Why were the polls and the experts wrong? Not all of them were. Scott Adams was predicting a Trump victory even before he secured the nomination. I think that Ann Coulter and Sean Hannity were Trump supporters all along and there were signs of discontent with the nomination of Hilary Clinton in traditionally strong Democratic states like Michigan and Wisconsin which went to Trump. Still, almost all the polls consistently showed Clinton in the lead. I suppose media bias played a role. There are ways of slanting polls to get the results you want and I don’t think any candidate was been so generally despised by the mainstream media as much as Donald Trump. The media has alway been biased in favor of the Democratic candidate, but this year they seemed to lose even the pretense of objectivity. This is understandable, since if a candidate is a racist monster, the second coming of Adolf Hitler, than any means, including deception, are permitted to stop him. There may have been more than a few people in the media willing to deliberately slant the polls or lie about the outcome, for a good cause. I wonder, though, if the pollsters who depend on a reputation for accuracy would go along. Perhaps this was more a case of wishful thinking and unwillingness to go against conventional wisdom than deliberate deception on the part of the media.
The people who were dishonest may have been the people who were planning to vote for Trump. There was a stigma attached to openly supporting Trump in some places. Supporters of Trump risked ostracism, loss of opportunities, and even violence against their property and persons. There might have been millions of Trump voters who kept quiet, lied to pollsters, and then voted for Trump in the privacy of the voting booth.

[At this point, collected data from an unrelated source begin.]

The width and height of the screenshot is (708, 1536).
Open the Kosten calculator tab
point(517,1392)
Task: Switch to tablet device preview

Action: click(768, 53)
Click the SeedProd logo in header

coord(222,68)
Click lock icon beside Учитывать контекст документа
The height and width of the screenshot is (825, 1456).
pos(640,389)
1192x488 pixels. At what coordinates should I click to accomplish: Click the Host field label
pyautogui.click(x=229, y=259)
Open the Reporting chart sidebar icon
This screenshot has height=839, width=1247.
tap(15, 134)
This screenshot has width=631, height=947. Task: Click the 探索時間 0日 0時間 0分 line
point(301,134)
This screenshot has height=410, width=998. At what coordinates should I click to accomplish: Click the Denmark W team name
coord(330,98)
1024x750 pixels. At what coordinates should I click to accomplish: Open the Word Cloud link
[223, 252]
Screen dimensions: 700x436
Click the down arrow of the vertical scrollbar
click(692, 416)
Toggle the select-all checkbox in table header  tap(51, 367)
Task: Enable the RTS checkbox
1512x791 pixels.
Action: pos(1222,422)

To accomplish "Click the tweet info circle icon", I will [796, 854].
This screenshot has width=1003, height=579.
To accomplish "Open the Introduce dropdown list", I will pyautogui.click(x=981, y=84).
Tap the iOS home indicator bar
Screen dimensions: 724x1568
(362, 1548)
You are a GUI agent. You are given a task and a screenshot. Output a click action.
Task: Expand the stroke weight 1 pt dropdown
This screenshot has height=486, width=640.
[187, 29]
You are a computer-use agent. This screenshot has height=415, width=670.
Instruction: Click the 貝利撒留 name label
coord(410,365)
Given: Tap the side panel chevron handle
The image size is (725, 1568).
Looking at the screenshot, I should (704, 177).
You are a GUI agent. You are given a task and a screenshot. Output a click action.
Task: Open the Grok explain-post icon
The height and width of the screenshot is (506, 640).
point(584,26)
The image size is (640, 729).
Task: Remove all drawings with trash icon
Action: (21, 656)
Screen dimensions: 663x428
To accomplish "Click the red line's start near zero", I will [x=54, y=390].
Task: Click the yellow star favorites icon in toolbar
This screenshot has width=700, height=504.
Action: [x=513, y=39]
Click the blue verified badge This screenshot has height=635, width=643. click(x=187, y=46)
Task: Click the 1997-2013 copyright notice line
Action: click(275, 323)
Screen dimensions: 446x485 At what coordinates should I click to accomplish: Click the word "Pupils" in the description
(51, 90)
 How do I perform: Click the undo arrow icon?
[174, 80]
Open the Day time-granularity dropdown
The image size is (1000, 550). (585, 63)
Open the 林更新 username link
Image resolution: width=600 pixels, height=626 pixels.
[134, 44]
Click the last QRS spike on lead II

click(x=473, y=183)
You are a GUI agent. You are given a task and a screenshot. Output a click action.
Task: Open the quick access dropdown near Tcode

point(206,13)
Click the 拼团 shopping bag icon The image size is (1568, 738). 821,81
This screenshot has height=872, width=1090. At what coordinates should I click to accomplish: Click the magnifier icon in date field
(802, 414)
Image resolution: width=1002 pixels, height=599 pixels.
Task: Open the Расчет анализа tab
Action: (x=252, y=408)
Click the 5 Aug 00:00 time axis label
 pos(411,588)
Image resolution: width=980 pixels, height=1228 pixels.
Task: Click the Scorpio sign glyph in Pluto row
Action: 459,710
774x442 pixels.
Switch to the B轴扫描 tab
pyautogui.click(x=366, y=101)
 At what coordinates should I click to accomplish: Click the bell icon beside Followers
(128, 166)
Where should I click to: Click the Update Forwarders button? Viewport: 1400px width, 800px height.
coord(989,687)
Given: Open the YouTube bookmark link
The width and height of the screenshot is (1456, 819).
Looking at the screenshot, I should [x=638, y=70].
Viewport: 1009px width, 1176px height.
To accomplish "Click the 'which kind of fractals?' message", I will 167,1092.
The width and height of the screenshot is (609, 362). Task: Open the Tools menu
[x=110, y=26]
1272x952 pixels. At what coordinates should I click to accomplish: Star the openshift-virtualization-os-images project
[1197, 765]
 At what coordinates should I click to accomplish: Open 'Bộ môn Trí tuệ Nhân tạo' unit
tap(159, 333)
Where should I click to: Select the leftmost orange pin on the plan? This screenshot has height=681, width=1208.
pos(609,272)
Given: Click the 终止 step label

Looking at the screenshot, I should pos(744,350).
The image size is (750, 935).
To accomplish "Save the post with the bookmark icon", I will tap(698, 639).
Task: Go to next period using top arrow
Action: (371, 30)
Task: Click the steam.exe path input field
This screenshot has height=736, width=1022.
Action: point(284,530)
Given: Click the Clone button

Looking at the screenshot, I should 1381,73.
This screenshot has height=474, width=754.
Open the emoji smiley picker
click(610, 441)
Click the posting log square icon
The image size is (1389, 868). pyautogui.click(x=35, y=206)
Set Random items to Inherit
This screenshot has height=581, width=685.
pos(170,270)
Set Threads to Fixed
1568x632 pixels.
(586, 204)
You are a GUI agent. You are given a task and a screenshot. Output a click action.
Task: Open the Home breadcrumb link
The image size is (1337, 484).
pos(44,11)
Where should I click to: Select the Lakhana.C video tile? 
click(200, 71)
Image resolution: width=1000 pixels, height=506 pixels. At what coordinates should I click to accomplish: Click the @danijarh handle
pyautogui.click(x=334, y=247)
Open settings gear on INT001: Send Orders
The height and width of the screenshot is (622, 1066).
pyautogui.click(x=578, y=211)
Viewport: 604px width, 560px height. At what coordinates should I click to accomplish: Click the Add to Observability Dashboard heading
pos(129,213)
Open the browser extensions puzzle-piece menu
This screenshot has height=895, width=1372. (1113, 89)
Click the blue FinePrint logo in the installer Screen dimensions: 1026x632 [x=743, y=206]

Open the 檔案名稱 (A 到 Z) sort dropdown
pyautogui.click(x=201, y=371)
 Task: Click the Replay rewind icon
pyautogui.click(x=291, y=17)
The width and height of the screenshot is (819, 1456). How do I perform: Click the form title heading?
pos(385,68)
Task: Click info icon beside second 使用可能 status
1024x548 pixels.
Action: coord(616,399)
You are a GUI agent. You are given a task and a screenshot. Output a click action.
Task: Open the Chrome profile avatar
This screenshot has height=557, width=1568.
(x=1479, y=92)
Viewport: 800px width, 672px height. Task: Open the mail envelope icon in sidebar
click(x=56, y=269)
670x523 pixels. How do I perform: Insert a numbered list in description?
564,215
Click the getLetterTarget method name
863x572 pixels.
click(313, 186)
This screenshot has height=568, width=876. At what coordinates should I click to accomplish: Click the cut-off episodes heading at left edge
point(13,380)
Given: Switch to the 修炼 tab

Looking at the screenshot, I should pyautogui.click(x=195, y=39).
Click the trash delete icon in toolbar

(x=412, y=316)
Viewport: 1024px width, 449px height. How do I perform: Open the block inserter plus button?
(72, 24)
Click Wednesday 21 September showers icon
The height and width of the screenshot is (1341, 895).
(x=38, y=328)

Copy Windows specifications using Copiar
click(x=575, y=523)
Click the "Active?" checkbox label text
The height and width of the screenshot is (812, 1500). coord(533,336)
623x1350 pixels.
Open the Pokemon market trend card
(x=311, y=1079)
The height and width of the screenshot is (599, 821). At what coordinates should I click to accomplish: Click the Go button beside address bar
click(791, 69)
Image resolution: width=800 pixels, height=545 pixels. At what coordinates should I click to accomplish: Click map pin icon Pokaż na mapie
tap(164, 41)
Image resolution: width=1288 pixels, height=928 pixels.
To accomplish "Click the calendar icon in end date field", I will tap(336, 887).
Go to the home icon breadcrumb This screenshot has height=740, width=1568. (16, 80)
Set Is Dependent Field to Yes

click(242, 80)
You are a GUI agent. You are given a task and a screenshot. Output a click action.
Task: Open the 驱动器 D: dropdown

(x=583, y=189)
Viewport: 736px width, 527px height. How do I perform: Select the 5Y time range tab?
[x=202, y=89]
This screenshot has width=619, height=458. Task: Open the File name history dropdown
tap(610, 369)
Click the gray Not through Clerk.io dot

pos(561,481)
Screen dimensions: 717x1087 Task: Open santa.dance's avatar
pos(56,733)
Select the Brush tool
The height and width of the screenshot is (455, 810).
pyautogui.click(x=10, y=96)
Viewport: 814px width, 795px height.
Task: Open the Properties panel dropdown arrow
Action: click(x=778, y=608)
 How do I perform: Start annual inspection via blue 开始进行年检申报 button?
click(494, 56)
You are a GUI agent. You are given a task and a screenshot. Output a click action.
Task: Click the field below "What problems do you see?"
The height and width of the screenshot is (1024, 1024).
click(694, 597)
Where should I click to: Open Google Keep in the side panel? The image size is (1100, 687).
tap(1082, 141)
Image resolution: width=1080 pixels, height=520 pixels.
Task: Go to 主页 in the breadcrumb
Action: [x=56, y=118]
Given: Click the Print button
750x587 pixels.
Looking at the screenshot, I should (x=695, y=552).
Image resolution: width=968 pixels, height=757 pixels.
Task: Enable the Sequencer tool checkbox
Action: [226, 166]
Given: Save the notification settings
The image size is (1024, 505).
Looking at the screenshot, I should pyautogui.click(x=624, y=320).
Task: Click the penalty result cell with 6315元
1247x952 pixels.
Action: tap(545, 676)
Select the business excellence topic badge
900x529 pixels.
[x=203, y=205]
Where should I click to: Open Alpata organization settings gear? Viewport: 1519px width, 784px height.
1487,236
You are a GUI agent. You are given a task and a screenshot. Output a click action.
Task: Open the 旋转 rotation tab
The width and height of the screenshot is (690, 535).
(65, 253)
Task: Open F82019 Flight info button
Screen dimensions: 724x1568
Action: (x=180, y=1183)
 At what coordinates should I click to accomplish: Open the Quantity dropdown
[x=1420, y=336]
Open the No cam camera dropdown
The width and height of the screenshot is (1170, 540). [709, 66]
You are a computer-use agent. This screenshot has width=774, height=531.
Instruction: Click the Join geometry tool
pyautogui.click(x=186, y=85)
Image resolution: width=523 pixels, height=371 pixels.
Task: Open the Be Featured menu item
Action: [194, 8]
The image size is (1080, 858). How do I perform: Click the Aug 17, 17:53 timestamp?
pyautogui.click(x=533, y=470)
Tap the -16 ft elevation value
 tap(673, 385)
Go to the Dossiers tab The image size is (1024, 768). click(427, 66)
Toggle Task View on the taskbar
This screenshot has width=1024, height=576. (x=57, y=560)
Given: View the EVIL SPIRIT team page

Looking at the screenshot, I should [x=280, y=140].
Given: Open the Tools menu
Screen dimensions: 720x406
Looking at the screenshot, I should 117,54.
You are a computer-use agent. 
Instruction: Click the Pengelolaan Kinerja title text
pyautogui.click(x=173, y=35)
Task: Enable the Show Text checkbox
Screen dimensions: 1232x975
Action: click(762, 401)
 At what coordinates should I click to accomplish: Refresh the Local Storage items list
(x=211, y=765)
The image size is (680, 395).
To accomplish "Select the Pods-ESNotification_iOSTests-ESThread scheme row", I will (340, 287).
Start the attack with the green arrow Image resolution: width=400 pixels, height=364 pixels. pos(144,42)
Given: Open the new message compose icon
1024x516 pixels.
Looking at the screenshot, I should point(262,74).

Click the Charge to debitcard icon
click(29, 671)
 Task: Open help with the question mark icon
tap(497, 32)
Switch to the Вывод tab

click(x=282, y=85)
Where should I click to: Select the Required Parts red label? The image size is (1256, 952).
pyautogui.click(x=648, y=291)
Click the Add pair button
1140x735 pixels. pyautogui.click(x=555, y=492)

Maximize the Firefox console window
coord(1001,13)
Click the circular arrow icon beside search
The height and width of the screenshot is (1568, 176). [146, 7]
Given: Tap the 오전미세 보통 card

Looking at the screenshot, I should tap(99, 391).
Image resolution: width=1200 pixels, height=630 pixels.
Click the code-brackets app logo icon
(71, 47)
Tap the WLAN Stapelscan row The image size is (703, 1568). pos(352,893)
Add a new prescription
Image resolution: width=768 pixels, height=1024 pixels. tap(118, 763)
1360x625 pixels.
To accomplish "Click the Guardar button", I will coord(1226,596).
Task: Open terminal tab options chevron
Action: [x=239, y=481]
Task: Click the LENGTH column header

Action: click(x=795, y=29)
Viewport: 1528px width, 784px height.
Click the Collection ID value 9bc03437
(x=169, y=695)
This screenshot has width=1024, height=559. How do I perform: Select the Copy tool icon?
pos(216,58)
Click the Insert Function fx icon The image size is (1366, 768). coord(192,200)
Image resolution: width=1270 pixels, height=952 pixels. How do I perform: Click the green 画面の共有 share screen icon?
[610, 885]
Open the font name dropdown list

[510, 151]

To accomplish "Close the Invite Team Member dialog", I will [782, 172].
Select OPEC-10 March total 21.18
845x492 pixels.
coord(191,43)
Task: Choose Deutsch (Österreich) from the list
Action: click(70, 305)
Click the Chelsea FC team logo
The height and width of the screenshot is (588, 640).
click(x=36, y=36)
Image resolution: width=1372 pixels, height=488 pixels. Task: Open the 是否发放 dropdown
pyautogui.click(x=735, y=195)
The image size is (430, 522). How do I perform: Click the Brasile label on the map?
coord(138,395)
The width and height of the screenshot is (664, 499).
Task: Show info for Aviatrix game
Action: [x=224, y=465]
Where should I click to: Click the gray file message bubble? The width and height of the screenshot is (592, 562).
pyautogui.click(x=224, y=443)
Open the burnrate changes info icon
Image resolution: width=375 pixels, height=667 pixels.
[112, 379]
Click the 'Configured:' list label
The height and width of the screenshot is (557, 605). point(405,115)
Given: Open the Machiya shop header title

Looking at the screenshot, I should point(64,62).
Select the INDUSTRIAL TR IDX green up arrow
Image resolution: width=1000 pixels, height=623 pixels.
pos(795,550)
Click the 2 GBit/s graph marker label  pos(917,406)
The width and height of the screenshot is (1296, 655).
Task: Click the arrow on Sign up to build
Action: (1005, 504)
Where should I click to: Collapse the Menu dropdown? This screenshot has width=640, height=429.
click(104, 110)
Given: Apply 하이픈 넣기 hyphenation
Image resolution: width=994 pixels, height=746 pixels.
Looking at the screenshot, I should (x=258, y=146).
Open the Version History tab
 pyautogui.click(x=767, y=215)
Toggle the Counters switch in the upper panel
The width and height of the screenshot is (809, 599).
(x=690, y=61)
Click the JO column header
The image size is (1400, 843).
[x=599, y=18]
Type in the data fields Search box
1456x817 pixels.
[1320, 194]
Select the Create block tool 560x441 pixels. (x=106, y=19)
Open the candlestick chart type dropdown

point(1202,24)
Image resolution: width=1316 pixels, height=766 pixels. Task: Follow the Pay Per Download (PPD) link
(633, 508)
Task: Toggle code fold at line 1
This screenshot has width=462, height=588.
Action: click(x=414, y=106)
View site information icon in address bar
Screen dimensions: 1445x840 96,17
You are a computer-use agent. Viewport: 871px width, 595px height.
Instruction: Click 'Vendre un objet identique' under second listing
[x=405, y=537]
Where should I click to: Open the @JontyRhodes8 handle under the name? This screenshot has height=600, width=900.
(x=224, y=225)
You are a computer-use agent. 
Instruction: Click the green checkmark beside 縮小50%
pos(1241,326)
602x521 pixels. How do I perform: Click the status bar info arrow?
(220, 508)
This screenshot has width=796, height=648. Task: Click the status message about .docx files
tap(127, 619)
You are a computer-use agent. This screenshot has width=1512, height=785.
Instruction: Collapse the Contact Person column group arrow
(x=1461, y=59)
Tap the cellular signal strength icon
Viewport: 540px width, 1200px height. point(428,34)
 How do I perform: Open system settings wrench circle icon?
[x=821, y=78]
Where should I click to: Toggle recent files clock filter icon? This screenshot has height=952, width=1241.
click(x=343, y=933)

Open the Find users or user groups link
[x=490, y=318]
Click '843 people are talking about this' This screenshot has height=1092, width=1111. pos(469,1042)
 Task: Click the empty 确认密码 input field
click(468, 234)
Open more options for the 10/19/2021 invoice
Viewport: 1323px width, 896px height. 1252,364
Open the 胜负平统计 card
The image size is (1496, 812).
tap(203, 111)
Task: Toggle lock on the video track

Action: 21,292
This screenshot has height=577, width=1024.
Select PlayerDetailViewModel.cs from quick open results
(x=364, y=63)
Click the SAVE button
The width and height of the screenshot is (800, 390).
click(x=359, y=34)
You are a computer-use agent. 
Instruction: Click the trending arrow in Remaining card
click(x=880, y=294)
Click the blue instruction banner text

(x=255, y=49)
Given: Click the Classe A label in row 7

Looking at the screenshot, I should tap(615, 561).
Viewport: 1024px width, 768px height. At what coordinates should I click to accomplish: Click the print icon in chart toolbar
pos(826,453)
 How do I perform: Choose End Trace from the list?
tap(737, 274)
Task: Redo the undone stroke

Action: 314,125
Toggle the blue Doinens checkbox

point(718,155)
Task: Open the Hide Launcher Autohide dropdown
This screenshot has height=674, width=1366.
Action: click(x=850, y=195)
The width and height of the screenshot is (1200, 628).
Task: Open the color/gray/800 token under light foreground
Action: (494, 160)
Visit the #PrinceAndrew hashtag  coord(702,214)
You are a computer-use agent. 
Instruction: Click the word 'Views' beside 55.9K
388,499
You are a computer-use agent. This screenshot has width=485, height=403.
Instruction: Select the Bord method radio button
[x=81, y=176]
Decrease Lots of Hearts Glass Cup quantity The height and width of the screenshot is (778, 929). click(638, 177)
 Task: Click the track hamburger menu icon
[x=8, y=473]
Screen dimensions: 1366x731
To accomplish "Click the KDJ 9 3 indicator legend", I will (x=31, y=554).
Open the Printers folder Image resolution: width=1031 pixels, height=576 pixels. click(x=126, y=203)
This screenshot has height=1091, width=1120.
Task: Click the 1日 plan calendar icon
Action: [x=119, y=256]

I hope that the Republicans learn the right lessons from Trump’s victory. Probably the only thing about Trump that I have found attractive is his willingness to fight. Too many Republicans, particularly presidential candidates are not. They try to curry the favor of the media, even though it is implacably hostile to them. Trump treated the reporters with the contempt they deserve. When they are attacked as racist, sexist, homophobic bigots, most Republicans back down and apologize, even when they have said nothing that could be construed as bigoted except in the minds of their opponents. Trump did not back down and apologize. He kept on attacking. Previous candidates were either too nice to fight back. like Mitt Romney and the Bushes, or used to media adulation for betraying their fellow Republicans, only to be shell-shocked when exposed to the full force of media bias when they run against a Democrat, like McCain. Trump is not nice. To be sure, his tendency to attack got him into trouble when he took things personally, but there ought to be a happy medium between being too aggressive and not aggressive at all. I hope that a less flawed and more disciplined Republican candidate will be able to find that medium.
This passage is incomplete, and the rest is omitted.